> **Data entries**:

-.-.-

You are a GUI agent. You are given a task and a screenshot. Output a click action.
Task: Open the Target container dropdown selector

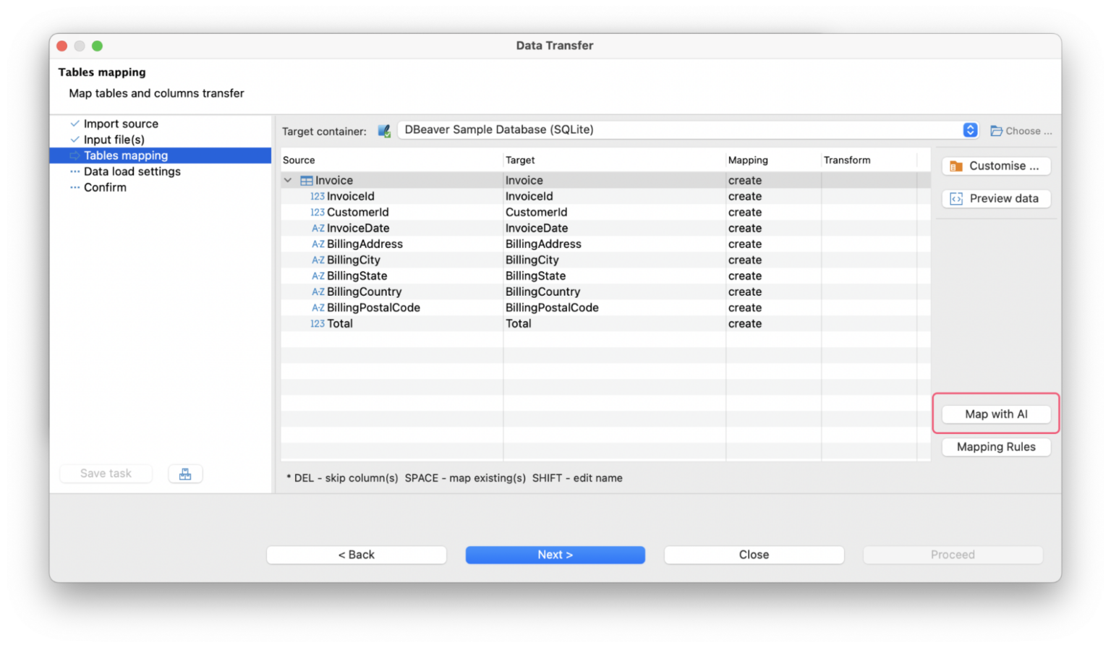(970, 129)
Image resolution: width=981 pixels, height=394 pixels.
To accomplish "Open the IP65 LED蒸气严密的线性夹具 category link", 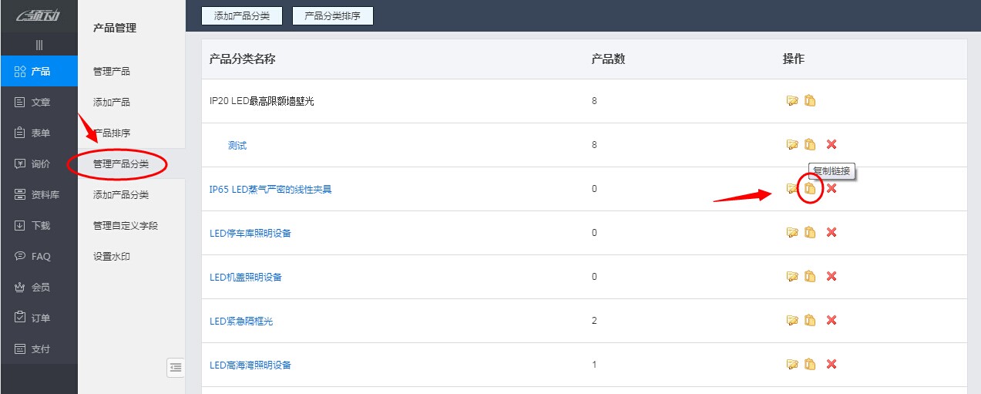I will point(270,190).
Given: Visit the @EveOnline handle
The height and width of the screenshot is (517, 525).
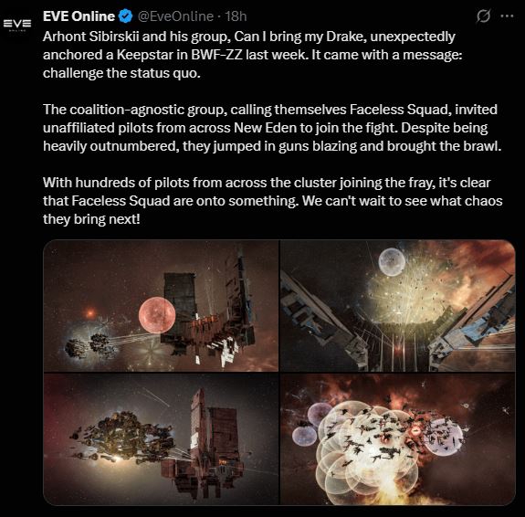Looking at the screenshot, I should [175, 16].
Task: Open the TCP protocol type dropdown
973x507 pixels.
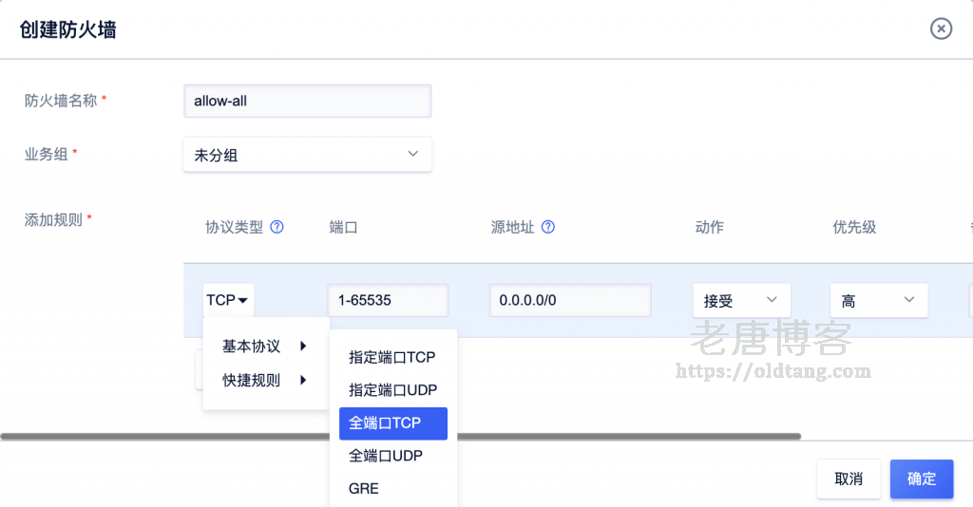Action: point(228,300)
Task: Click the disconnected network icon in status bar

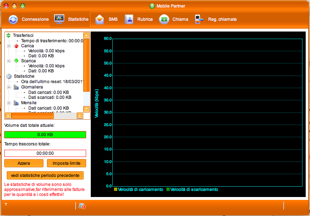Action: (x=82, y=206)
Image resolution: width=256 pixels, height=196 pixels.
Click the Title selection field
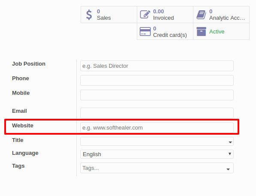(157, 141)
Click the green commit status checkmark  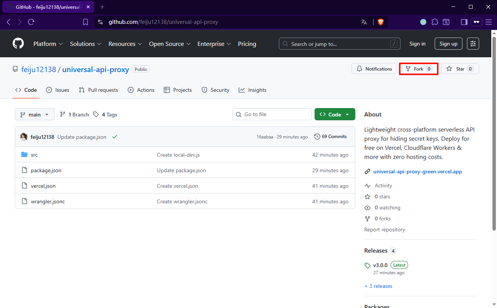click(115, 137)

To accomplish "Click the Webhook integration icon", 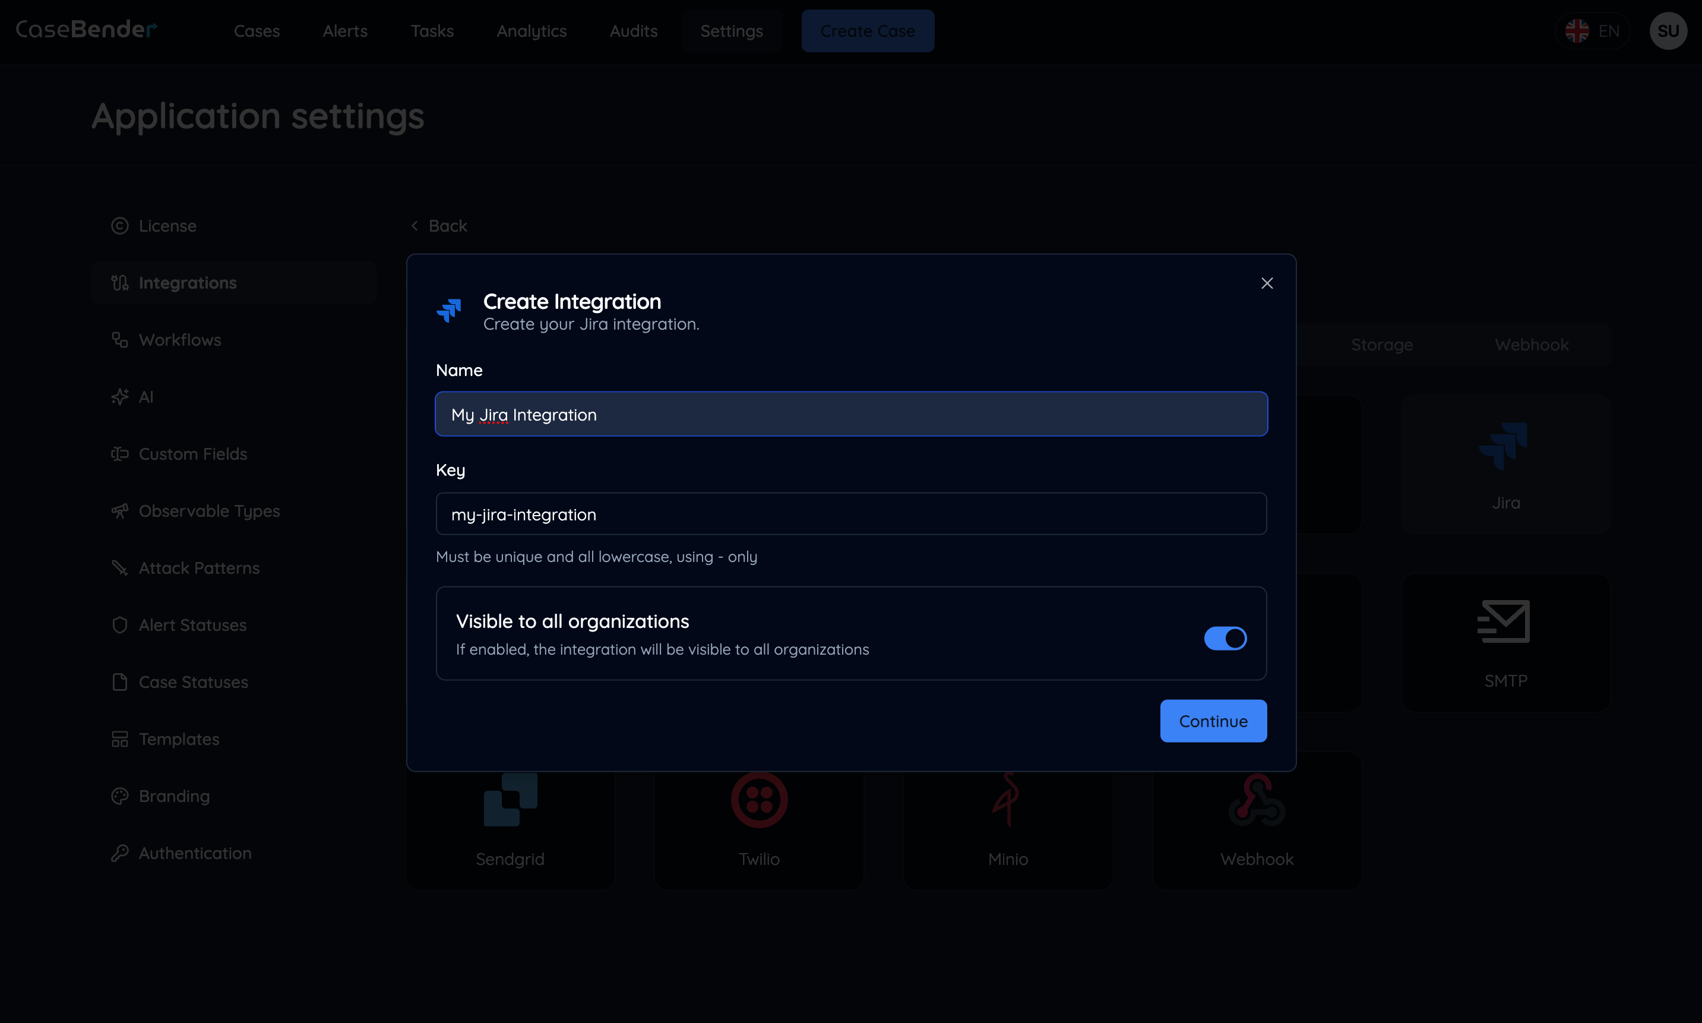I will click(x=1256, y=800).
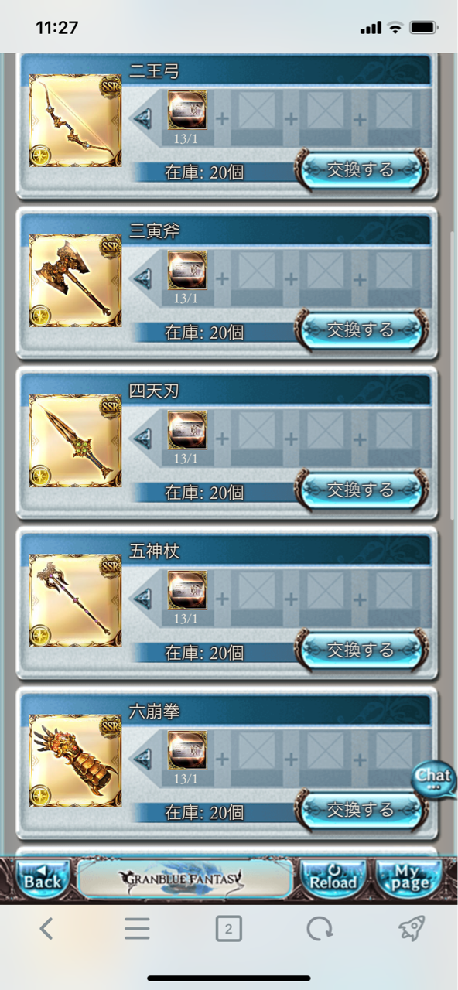The image size is (458, 990).
Task: Click 交換する button for 四天刃
Action: (361, 490)
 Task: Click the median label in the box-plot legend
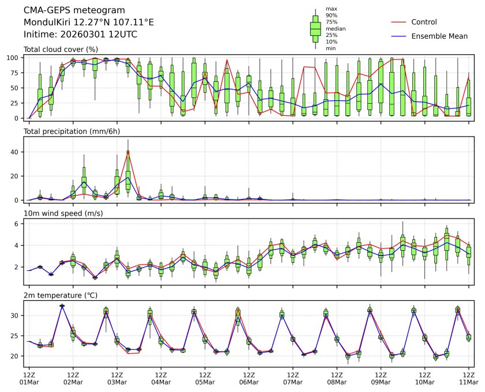click(x=335, y=28)
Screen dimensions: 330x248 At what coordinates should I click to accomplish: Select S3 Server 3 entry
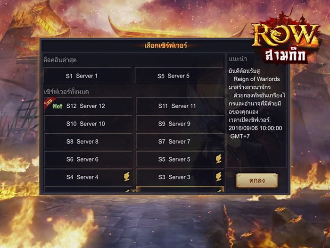[180, 177]
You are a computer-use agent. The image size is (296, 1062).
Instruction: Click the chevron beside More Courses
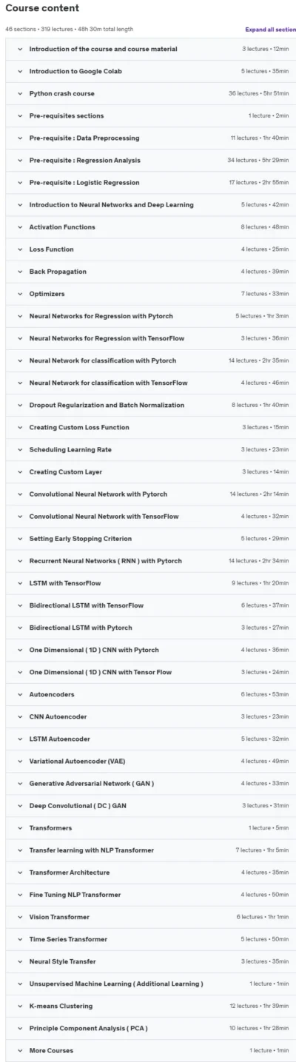coord(19,1050)
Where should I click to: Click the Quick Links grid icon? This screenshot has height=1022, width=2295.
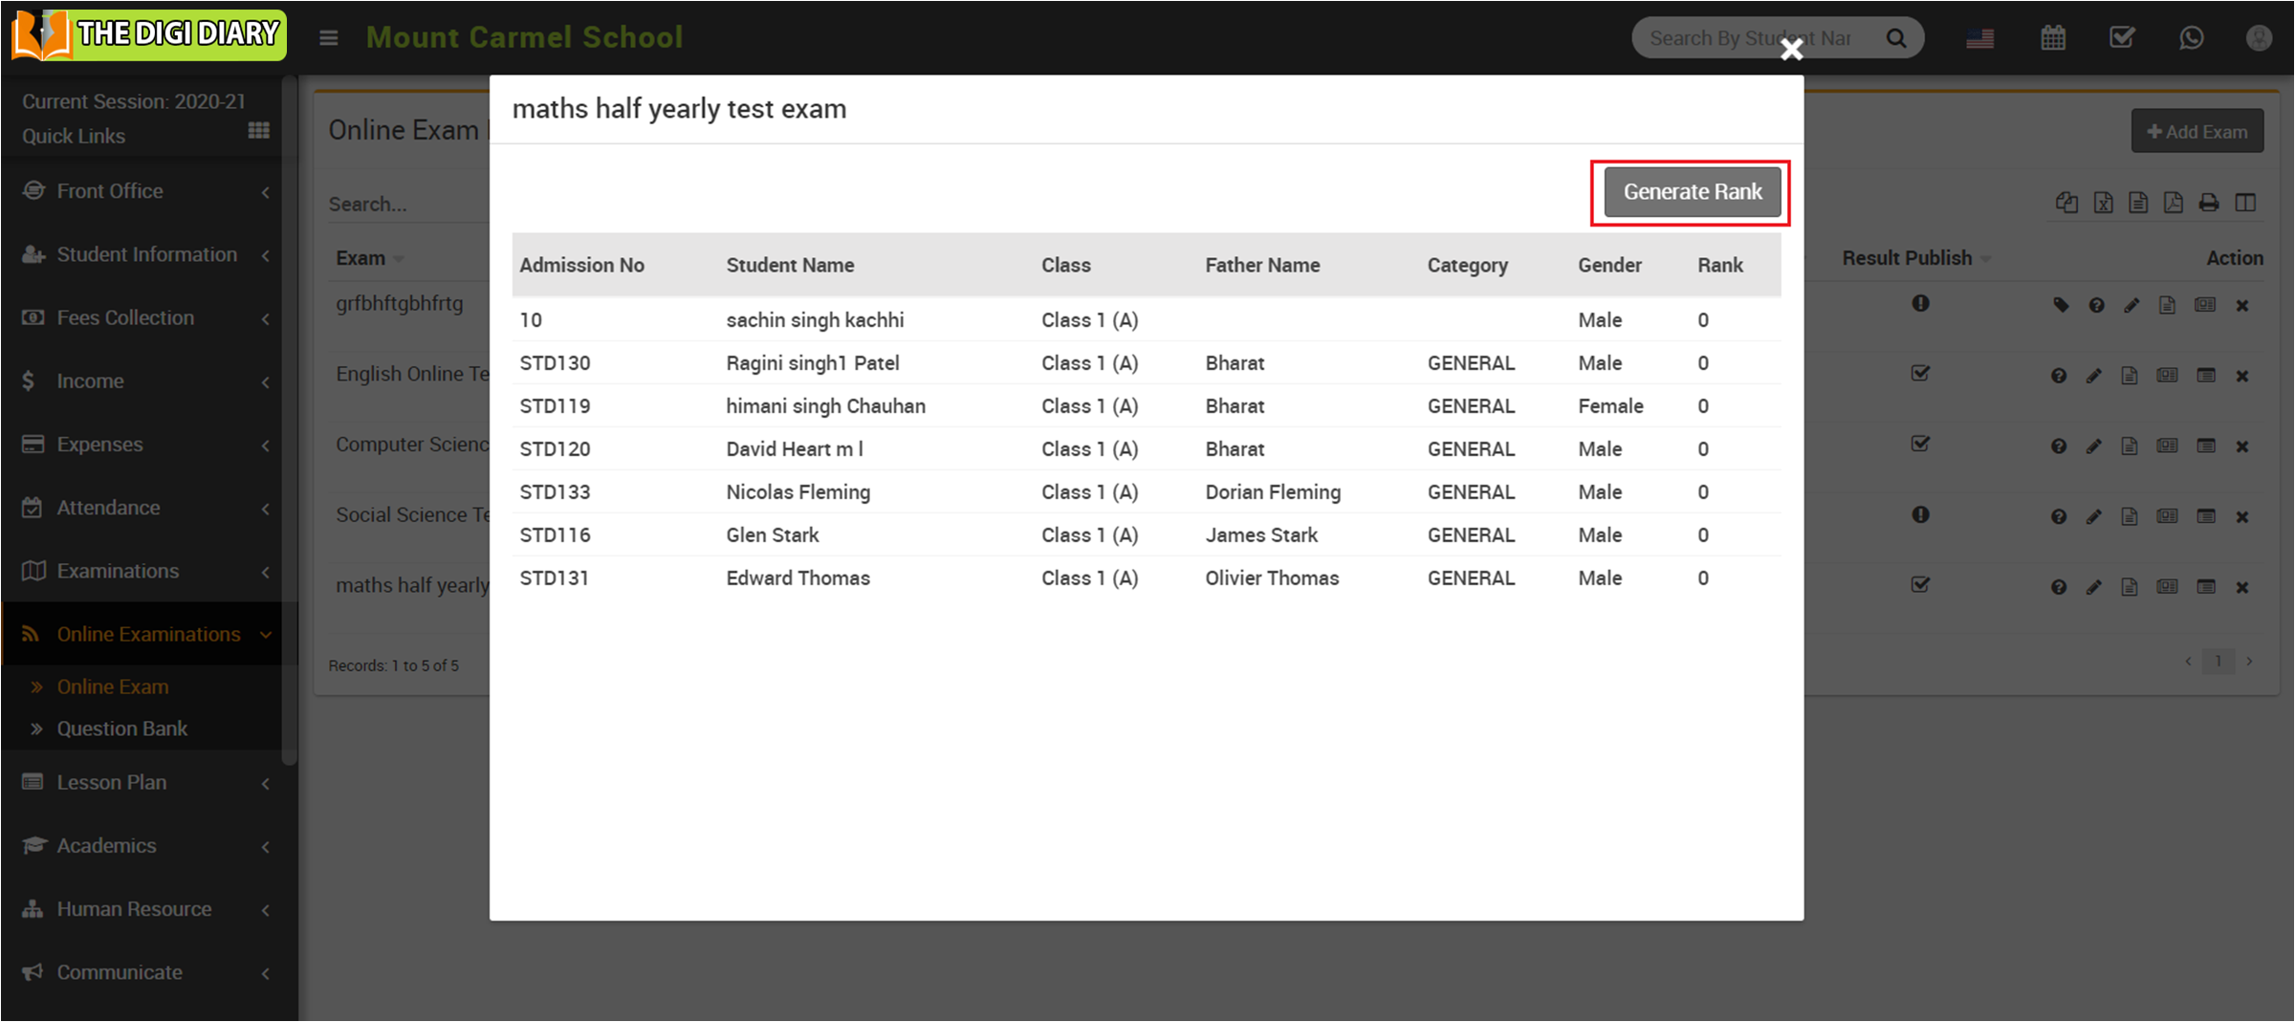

-.-.-

Repeat, starting with the line containing "Task: Click the median" and continuing through the line containing "coord(19,1050)", each line of the material as it appears, leaving the pictures out.

 Task: Click the median label in the box-plot legend
click(x=335, y=28)
Screen dimensions: 330x248 At what coordinates should I click to accomplish: Select S3 Server 3 entry
[180, 177]
You are a computer-use agent. The image size is (296, 1062).
Instruction: Click the chevron beside More Courses
coord(19,1050)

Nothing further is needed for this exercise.